The **second part** indicates the wavelength, or the range of wavelengths, the glasses protect against. In the above rating, **DIR 700-1000 LB4, **this range is 700 – 1000 nm.

Finally, the **third** part is the ‘LB’ number – this indicates the maximum power that those particular filters will protect against. In the above example this is a level of ‘4’. This number comes from a logarithmic scale – the protection level increases by a factor of 10 for each increase in the LB number. i.e. an LB4 offer 10 times more protection that an LB3. Likewise, LB6 is 1000 more protective than LB3.

**Optical Density**

The ‘optical density’ (OD) of a glass filter indicates the amount of attenuation (‘stopping’ power) of those filters. As with the LB numbers, this is a logarithmic scale. In fact, the LB number is the same as the OD number. So, an OD of 6 is equivalent to an LB6 protection level. OD numbers tend to be used when discussing Q-switched or picosecond lasers.

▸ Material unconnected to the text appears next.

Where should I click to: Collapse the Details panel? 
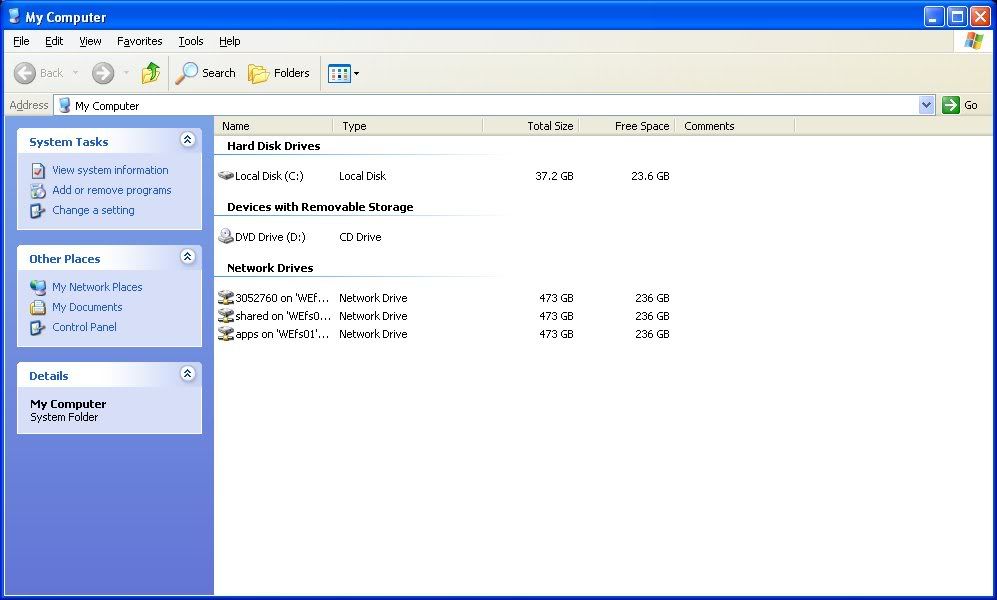[x=187, y=375]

The OD number is calculated using the **Minimum Permissible Exposure** level – the MPE. There are tables which tell us how much energy/power the eyes and the skin can be exposed to, at various wavelengths, before damage starts to occur. These are the MPE levels.

To calculate the OD for a Q-switched Nd:YAG laser, you must look up the MPE for both 1064 and 532nm for the eyes and skin. You then plug these into an equation and out pops the OD – for those wavelengths ONLY! Typically, for modern-day tattoo removal lasers, the minimum OD is around 6.5.

This means that your laser safety glasses must be at least OD6.5 to protect you properly from the maximum output laser energy/power. I always recommend glasses with OD7 for both 1064 and 532nm, when dealing with Q-switched lasers.